Welding by Light Beams

One of the earliest welding techniques, as you might suspect, was Gas welding. Burning fuel to generate the heat required. A later development, Arc welding, eventually began to replace Gas in many industrial uses. Through these two techniques, the majority of welding operations are performed.

Among the various alternative methods for more niche and specific uses, one in particular has seen an increasing popularity – finally reaching a commercial-level.

Energy Beam Welding

Energy beam welding is the latest advancement in the chain. From fuel, to electricity, to a much more direct source of energy. Electron beam welding (EBW. Which we’ll see in a future article), is still the domain of extremely niche requirements (like micro-engineering and research equipment), with equipment costs well into millions of pounds.

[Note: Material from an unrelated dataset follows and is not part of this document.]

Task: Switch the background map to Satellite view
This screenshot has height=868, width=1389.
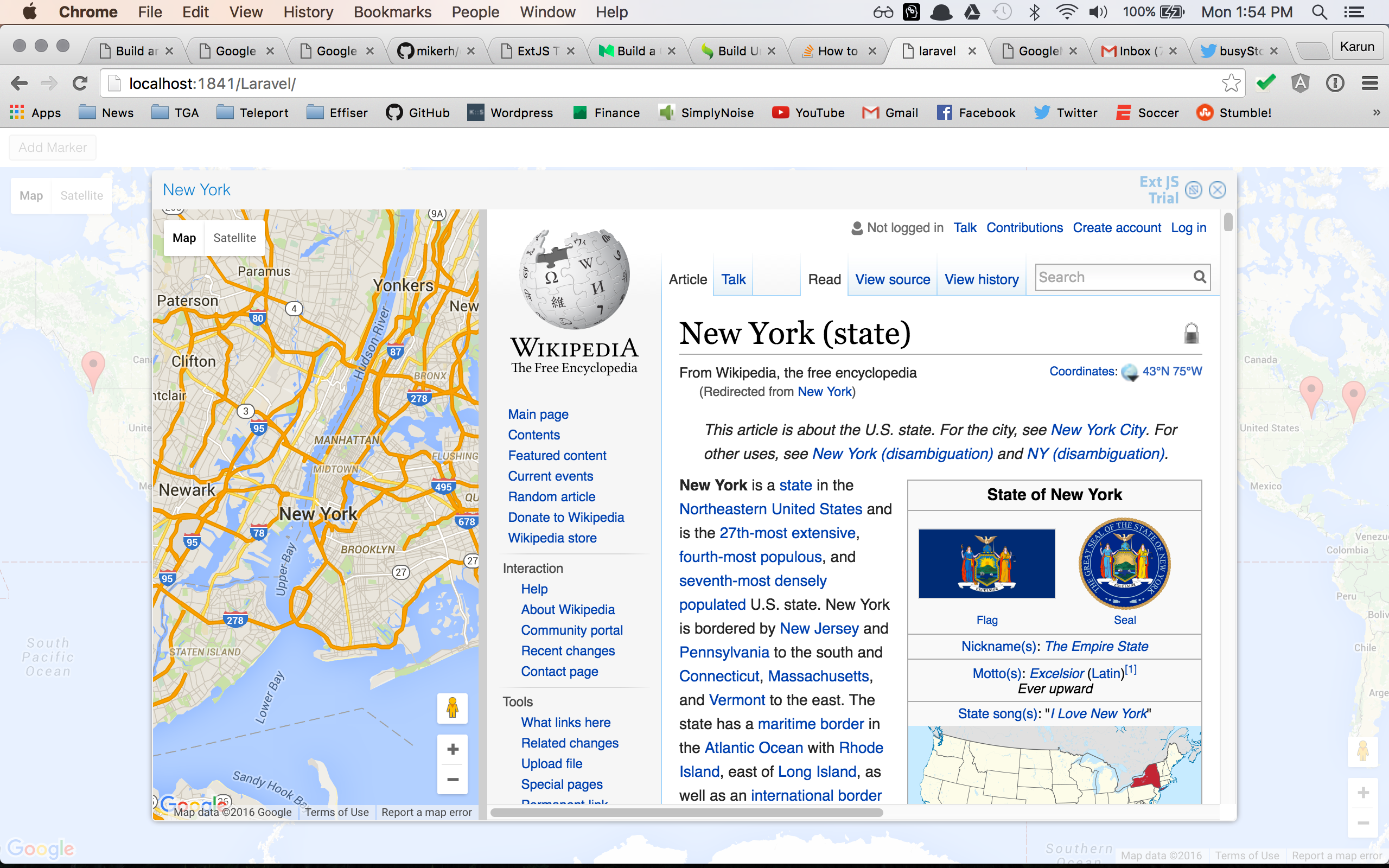Action: click(x=81, y=195)
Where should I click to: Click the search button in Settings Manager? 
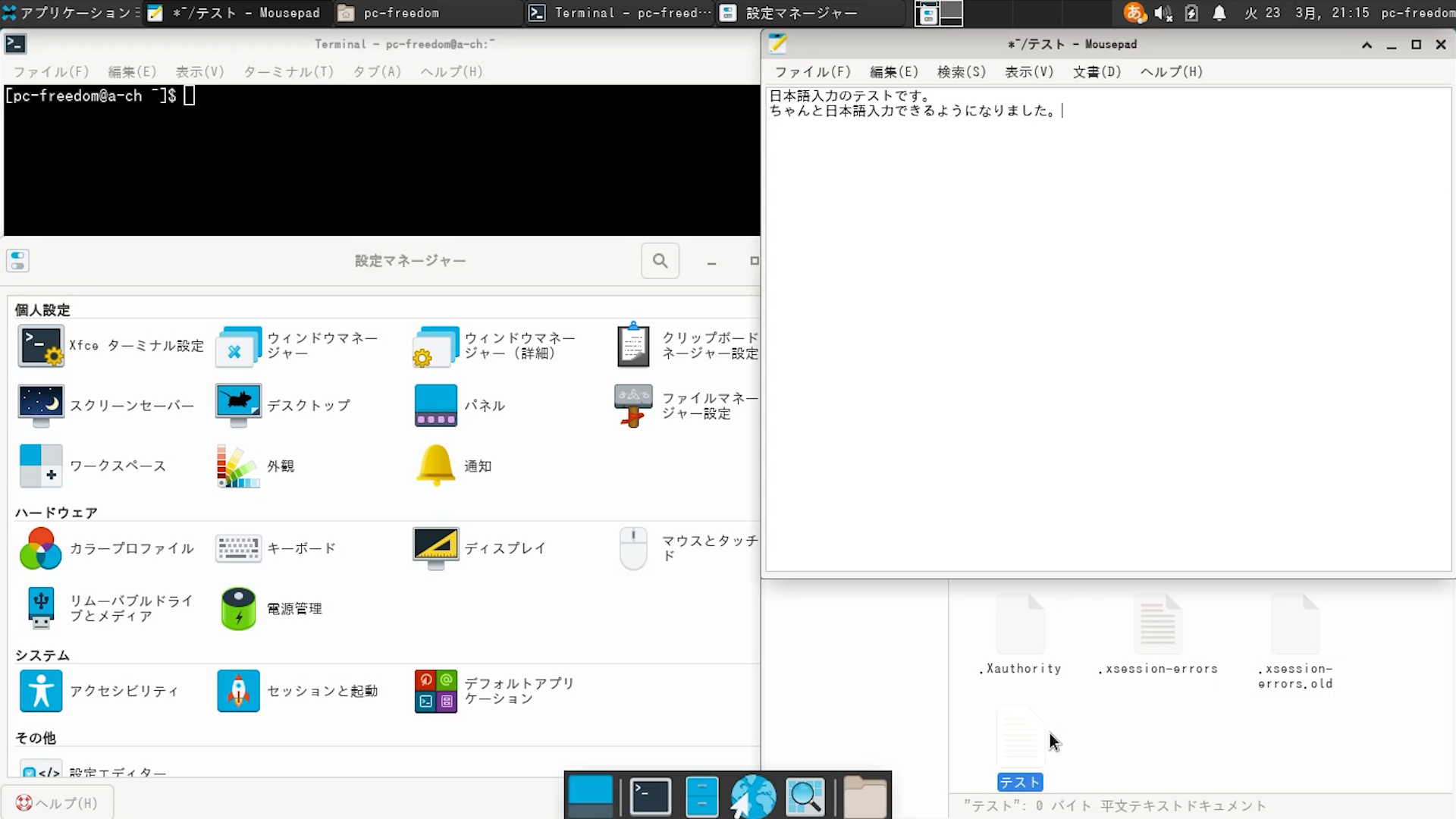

Laser beam welding (LBW), however, is already accessible for professional uses, albeit eye-wateringly expensive for top-end equipment. As the name suggests, the required heat is generated by laser technology: highly-focused light into a single point. This focal point (where the energy converges at its highest temperature) offers a higher level of control, can penetrate deeper into the work, and can apply that heat much faster.

What’s It For?

Well, we aren’t seeing it used in heavy-duty uses like infrastructure. For infrastructure, the strength of the welds aren’t yet at a suitable level.

Where it does excel, however, is in smaller-scale welding. It’s capable of applying remarkably strong welds with under 1mm thickness. Hand-held and hand-operated units are seeing use in jewellery and other comparable fields, like horology. It’s most prominent use by far is in robotic industries, working with sheet metal. Most notably, in automotive manufacturing.

In automation, laser welding is a clear forerunner. The reliability of the process itself, and the precise control of heat makes it perfect for repeatable patterns. And it’s quick, too – a highly valuable trait to have in a production line. Where other welding methods would suffer from maintenance requirements and fluctuations in quality, laser welding remains consistent.

Thanks to its highly focussed and rapid application of energy, work also absorbs less heat. This results in less distortion of the piece, higher efficiency, and can work much closer to more sensitive components – where other welding methods might damage nearby material, lasers keep the energy contained within the seam area. The potential drawback is the possibility of cracking the work at higher powers – an easy thing to avoid in automation: if it works once, it will continue to work.

And to match its sci-fi feel, many high-end LBW units come with modern-tech assistance tools, like a camera feed to monitor the weld or a display to adjust and save parameters.

Will It Go Further?

The current drawbacks limiting its usage aren’t inherent in the technology itself. That is, it’s feasible that future iterations of LBW could apply comparable weld strength even on much larger scales. Although there doesn’t seem to be much demand for that at the moment, and not much motive to provide supply in the industry, that could change through future re-imaginings.

The high level of control and stability through lens focusing and power control puts it in a perfect position for future development too. While current widespread welding techniques require a spark of human ingenuity in the moment to get the conditions just right, the parameters of LBW are already controlled precisely and remotely in high-end equipment. With on-the-fly computer-controlled parameters, LBW could make for a much more reliable and easy to wield tool than it already is. For example, realigning the beam to keep the seam straight even if the operator deviates, or automatically spacing out the energy pulses to maintain an even seam.

Overall, LBW is the most likely to see some remarkable technological improvements, but these developments could take generations to make it truly widespread. And it’s unlikely that it would ever replace other welding techniques, even after many generations to come. Gas and Arc welding are still at the pinnacle of importance and usefulness in construction, it simply has a younger sibling following after them.